> _Work task_:
Using the material below, return exactly the lines between the one holding "Click the delivery destination square marker" and the one holding "Task: Click the back arrow next to Settings", inclusive, and no others.

▬▬▬▬▬▬

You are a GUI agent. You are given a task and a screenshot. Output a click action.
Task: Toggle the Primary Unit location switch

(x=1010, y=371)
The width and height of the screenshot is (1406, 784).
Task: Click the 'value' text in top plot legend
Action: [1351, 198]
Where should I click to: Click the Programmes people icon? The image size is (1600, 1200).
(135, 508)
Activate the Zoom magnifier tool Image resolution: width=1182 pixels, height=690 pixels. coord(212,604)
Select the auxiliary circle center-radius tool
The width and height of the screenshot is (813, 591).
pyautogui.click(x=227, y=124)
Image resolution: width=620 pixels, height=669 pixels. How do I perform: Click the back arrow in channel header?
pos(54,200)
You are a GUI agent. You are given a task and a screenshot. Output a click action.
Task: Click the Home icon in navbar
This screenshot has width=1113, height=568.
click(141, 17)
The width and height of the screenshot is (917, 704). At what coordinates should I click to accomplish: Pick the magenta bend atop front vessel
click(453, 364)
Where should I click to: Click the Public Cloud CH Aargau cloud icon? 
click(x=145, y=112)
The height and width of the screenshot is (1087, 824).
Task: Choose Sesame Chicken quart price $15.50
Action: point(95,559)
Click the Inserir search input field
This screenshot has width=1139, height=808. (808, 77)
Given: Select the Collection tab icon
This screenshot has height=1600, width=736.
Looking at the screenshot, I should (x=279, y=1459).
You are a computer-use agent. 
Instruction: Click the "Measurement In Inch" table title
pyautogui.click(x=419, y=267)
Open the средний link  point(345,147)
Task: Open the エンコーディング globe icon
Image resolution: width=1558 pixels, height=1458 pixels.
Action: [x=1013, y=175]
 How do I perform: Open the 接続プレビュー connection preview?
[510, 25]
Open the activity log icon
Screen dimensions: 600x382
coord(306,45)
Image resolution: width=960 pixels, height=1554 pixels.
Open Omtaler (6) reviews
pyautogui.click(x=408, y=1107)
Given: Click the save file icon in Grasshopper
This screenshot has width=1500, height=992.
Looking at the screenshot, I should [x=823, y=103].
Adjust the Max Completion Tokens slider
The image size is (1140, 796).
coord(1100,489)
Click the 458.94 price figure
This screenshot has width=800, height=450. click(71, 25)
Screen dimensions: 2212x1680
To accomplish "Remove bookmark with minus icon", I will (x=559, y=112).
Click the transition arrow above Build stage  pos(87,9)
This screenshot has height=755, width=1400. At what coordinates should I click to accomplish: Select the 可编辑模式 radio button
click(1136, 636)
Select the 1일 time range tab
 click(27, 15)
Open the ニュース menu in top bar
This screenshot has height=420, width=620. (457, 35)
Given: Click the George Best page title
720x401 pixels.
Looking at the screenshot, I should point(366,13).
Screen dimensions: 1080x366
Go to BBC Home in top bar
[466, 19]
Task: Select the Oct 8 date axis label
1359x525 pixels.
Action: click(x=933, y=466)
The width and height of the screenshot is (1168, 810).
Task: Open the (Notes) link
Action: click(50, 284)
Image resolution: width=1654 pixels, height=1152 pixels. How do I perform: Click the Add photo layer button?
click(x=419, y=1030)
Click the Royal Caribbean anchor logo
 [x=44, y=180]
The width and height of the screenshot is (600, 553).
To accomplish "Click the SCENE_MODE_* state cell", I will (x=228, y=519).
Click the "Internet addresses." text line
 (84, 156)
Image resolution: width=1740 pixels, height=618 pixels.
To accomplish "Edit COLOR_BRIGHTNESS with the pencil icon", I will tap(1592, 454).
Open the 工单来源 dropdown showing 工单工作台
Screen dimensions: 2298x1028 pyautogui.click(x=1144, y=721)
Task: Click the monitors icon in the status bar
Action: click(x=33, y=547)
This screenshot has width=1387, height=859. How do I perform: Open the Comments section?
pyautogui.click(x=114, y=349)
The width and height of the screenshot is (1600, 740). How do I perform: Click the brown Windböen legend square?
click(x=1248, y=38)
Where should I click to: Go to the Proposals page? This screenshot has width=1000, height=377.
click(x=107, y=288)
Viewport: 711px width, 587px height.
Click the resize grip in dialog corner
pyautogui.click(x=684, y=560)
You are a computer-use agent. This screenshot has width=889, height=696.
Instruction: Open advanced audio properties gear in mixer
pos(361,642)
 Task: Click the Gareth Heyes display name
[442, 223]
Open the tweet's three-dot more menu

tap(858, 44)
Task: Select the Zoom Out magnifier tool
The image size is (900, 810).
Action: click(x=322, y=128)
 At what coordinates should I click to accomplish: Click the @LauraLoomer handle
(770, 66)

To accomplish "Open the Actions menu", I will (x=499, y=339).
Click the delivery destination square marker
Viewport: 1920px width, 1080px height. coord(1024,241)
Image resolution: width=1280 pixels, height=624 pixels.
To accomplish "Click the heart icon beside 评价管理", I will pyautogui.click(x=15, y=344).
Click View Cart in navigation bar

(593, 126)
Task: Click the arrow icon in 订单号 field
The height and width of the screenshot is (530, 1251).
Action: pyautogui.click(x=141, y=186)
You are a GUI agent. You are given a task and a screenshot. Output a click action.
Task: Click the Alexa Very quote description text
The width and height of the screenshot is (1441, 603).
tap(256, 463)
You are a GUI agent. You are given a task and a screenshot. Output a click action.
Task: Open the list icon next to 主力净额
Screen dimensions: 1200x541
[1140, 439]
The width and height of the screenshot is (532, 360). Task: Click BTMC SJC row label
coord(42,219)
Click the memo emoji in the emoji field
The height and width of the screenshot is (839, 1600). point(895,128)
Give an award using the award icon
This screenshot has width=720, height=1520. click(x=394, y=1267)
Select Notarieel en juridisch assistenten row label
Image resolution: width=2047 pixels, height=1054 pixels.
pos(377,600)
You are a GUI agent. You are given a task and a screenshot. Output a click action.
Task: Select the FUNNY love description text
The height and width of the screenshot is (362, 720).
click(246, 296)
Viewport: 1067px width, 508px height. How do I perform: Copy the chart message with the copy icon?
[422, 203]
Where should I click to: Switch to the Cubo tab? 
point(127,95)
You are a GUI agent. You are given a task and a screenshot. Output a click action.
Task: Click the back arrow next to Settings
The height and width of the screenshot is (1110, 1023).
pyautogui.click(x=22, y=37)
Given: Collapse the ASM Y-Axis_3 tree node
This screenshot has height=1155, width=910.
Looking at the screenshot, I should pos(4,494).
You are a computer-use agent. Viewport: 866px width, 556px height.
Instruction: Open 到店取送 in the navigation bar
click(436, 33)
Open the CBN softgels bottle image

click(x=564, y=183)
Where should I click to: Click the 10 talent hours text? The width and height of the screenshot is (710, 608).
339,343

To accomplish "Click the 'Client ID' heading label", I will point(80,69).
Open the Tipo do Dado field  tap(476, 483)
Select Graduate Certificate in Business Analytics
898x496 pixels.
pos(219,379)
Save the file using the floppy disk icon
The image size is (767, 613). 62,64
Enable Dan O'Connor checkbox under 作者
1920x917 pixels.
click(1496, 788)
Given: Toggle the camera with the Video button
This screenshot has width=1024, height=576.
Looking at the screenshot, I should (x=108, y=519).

▬▬▬▬▬▬

> _Result of the task_:
Click the delivery destination square marker
Viewport: 1920px width, 1080px height. coord(1024,241)
Image resolution: width=1280 pixels, height=624 pixels.
To accomplish "Click the heart icon beside 评价管理", I will pyautogui.click(x=15, y=344).
Click View Cart in navigation bar

(593, 126)
Task: Click the arrow icon in 订单号 field
The height and width of the screenshot is (530, 1251).
Action: pyautogui.click(x=141, y=186)
You are a GUI agent. You are given a task and a screenshot. Output a click action.
Task: Click the Alexa Very quote description text
The width and height of the screenshot is (1441, 603).
tap(256, 463)
You are a GUI agent. You are given a task and a screenshot. Output a click action.
Task: Open the list icon next to 主力净额
Screen dimensions: 1200x541
[1140, 439]
The width and height of the screenshot is (532, 360). Task: Click BTMC SJC row label
coord(42,219)
Click the memo emoji in the emoji field
The height and width of the screenshot is (839, 1600). point(895,128)
Give an award using the award icon
This screenshot has width=720, height=1520. click(x=394, y=1267)
Select Notarieel en juridisch assistenten row label
Image resolution: width=2047 pixels, height=1054 pixels.
pos(377,600)
You are a GUI agent. You are given a task and a screenshot. Output a click action.
Task: Select the FUNNY love description text
The height and width of the screenshot is (362, 720).
click(246, 296)
Viewport: 1067px width, 508px height. How do I perform: Copy the chart message with the copy icon?
[422, 203]
Where should I click to: Switch to the Cubo tab? 
point(127,95)
You are a GUI agent. You are given a task and a screenshot. Output a click action.
Task: Click the back arrow next to Settings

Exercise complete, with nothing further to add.